Por el contrario, un partido más de derecha confiesa que las desigualdades no son eliminables; vale decir, hay diversidad. La tradición, el apego a la historia, son sus bases legitimantes. Pero salvo extremos, ni la izquierda plantea absurdamente que los hombres son -o deban ser- iguales en todo, ni tampoco la derecha propugna más desigualdad. Esta última suele plantear la compensación o la subsidiariedad como modo de sostener una diferencia dada, sin romper un orden establecido.

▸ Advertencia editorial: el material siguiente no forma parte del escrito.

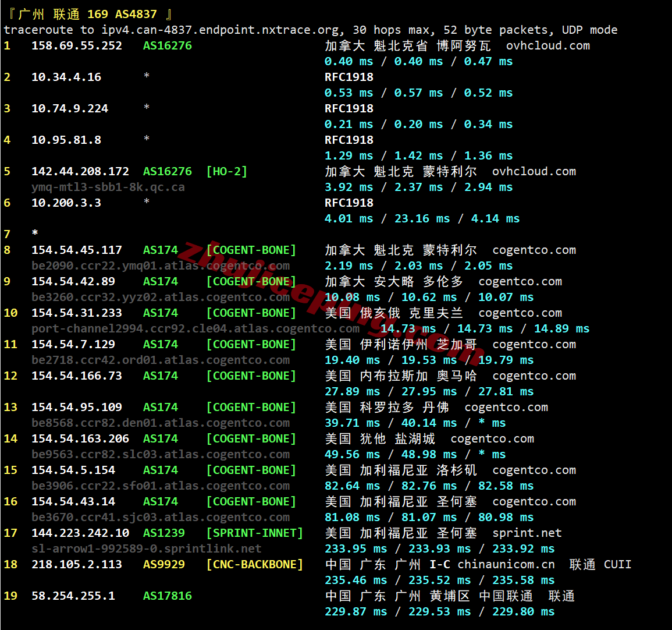Click the ovhcloud.com label on hop 5
This screenshot has height=630, width=672.
coord(534,171)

Por todo ello, plantear la desaparición de las ideologías es dañino e incongruente. La heterodoxia es riesgosa, porque esconde un pragmatismo a modo de “caja de Pandora”. Por ello, desmitifico tres tipologías de negadores de las ideologías:

1. Tienen y ocultan. Algunos ocultan su ideología y proponen soluciones únicas, amparadas en una ilusión tecnocrática que intenta borrar fronteras ideológicas con respuestas cerradas. Hay una carga ideológica no explicitada, pero existente durante ese acto.

2. No tienen y no ocultan. Otros, por desconocimiento o ausencia de usinas de ideas, directamente desconocen las ideologías y las descalifican. El zigzag constante en la toma de decisiones sobrecarga peligrosamente al electorado de incoherencia y frustraciones.

3. La ideología no representa la nueva agenda. Aun con innumerables hechos que no existían en épocas anteriores, nada impide que puedan ser tamizados por decisiones que se acerquen o se alejen de la igualdad.

Cuál ideología es la mejor es un juicio de cada elector. La definición forma parte de verdades transcientíficas no objetivables. La subjetividad explica, con base en valores, que cada elector se recuesta en uno u otro lado. No es un tema desdeñable por el tamaño de sus efectos y dependerá del prisma ideológico con que se mire cada política, que se la juzgue buena o mala.

A las ideologías no hay que pedirles todas las soluciones, sino comprenderlas como una orientación de los valores que guiarán las acciones. No tienen respuestas para todo y en detalle, son solamente una brújula necesaria para políticos y ciudadanos desconcertados. Simplemente por eso es que importan.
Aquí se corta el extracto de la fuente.